The primary impetus for Smith's designs is her conviction that "there are a lot of problems in the world and you can do something about them, and so you should...If you look carefully you see that there are little pieces that aren't going to solve the whole problem, but they might solve a small part of it," she says.
This philosophy led her to contemplate what she as a mechanical engineer can do to help alleviate the staggering AIDS epidemic in Africa. After learning that the chances of HIV transmission are increased by as much as 10 times by the presence of other sexually transmitted diseases (STDs), Smith saw an opportunity.
"If you had widespread treatment for these STDs it would help at least slow down the progression of AIDS," she says.
Toward this end, Smith hopes to begin working on a device used to shake a patient's serum sample.

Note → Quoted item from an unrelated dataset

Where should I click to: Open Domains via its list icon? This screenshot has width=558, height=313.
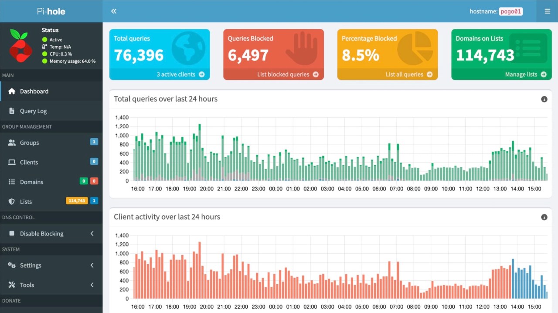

Currently, this type of machine, used in the diagnosis of syphilis and other diseases, is difficult to bring to remote clinics because, like incubators, they are expensive, electrically powered machines. Smith envisions a low-tech version that would be just as consistent but would be powered by a wind-up mechanism.
"It's important to have consistency," she says, "It's not important to have a $600, adjustable-speed rotary shaker."
Smith's idea for a quick-setting intravenous drip-rate clamp, would also be of particular interest to remote clinics, as they may find themselves with too few nurses during times of crisis such a cholera outbreak. With visual feedback, rather than taking 20 or 30 seconds to adjust intravenous fluid flow, nurses could set the correct flow instantly, saving precious time for patients and caretakers alike.
A Fresh Angle
As with many inventors, Smith's success is due largely to the fresh angle from which she approaches problems. Her designs aren't radically new; rather they are redesigns from a common-sense perspective.
"What happens is that people who are equipping third-world clinics say, 'We have to get a generator and somehow get electricity for this clinic because incubators all take electricity,' rather than thinking, 'How could we redesign this incubator so that the fact that we have no electricity doesn't matter?'" says Smith. "That's my mindset."
Smith has already created a business plan for her unofficial company, Amtek - for Appropriate Medical Technologies - through which she hopes to produce and distribute her designs.
The $30,000 Lemelson-MIT award, coupled with the fact that she took one of ten winning spots in MIT's $1,000 contest - a preliminary round for MIT's $50,000 contest, an annual event that promotes entrepreneurship among the MIT community - is helping to provide the seed money for her company.
In fact, Smith is contemplating leaving school and pursuing Amtek full-time. "I already have a couple of degrees," she says, "I don't need more, and I think this company is exactly what I want to be doing with my engineering."
Brandon D. Chase is a Portland, Ore.-based freelance writer.